Having received a mysterious call from the institution where Helen is being held, Harry arrives to find a lot of dead bodies and no sign of Darklighter Helen at all. Whitelighter Helen appears mostly bemused, and Harry, Mel and Maggie set about helping her and finding her dark counterpart before she does too many awful things to too many innocent people.

Or rather, Maggie and Harry do that while Mel stays back at home base with Whitelighter Helen to look after her and learn more about here. This is all very adorable and stuff, but isn’t Maggie supposed to be the compassionate one? Also, what’s Jordan up to at the moment, having survived his first magical mission last week?
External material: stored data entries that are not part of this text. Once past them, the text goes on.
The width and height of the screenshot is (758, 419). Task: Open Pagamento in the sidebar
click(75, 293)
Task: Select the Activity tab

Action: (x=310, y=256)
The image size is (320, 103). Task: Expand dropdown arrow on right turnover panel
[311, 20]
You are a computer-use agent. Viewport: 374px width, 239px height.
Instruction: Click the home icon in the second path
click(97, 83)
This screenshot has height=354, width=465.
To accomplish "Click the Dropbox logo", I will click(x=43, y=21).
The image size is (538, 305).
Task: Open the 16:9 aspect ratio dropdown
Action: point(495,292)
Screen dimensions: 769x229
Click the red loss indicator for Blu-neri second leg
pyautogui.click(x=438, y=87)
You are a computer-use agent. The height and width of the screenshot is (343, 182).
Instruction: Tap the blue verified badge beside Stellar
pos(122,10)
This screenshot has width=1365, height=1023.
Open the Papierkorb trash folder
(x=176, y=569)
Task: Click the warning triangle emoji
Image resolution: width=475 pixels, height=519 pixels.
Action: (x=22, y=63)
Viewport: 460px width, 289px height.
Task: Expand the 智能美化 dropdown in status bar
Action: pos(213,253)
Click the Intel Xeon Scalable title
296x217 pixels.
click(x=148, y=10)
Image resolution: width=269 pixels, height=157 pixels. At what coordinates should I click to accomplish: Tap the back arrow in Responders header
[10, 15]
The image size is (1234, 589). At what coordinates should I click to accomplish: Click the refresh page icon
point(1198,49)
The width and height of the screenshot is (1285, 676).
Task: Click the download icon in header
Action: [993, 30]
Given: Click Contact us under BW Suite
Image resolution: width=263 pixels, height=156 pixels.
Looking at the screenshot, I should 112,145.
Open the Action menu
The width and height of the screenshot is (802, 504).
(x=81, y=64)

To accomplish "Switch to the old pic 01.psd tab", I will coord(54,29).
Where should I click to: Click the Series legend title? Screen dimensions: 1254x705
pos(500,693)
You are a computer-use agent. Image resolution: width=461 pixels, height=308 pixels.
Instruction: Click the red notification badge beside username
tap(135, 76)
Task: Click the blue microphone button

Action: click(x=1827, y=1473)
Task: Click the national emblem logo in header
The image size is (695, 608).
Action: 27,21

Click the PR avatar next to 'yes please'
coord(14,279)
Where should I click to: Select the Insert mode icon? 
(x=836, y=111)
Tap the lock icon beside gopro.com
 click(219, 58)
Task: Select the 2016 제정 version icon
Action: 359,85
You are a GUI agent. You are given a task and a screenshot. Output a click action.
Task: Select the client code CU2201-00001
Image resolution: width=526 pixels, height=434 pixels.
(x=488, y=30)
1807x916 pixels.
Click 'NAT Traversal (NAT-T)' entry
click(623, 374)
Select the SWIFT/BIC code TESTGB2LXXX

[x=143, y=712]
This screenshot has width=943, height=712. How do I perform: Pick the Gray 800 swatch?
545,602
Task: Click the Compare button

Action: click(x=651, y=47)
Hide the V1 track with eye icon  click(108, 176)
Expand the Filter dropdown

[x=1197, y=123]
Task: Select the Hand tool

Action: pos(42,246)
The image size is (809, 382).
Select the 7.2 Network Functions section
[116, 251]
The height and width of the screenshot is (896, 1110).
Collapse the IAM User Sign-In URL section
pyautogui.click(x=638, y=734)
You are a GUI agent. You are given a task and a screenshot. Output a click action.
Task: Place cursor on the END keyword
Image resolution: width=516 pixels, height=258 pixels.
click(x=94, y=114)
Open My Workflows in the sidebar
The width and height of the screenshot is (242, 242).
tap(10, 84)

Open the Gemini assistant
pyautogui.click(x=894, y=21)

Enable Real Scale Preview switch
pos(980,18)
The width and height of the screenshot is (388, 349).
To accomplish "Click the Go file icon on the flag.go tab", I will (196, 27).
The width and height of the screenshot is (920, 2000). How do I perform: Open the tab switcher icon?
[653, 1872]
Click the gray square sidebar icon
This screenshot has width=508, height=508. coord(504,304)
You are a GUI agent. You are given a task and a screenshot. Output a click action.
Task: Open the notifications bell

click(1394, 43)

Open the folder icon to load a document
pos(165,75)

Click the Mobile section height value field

On that first point, it does turn out that there’s a fairly solid reason for Maggie to be the one accompanying Harry, not that either of them could really have predicted it, and that’s all well and good until the show rather undermines the whole point of it all in the final act in the name of tying up the narrative neatly. In fact, all any of this seems designed to actually do is define some parameters for the inevitable coming conflict between Harry and his own evil twin. It’s no good giving me heartfelt, emotional storytelling about the background of a side character if the mechanics of the walking plot device they are remain so obviously on display. Sorry.

As for Macy, having struggled without her powers, and feeling (inevitably) like she’s the weak link holding back the Charmed Ones from recovering the Power of Three, she decides that the only way to get her powers back is to do something very drastic. That drastic thing will require her asking the last person in the world she would want to for help, and then doing something the impossibility of which was literally one of the fundamental narrative threads of the first season but which is now apparently the work of moments. Oh, and she finds out a big secret as well (which again feels like the main reason for the other stuff). So far, so humdrum.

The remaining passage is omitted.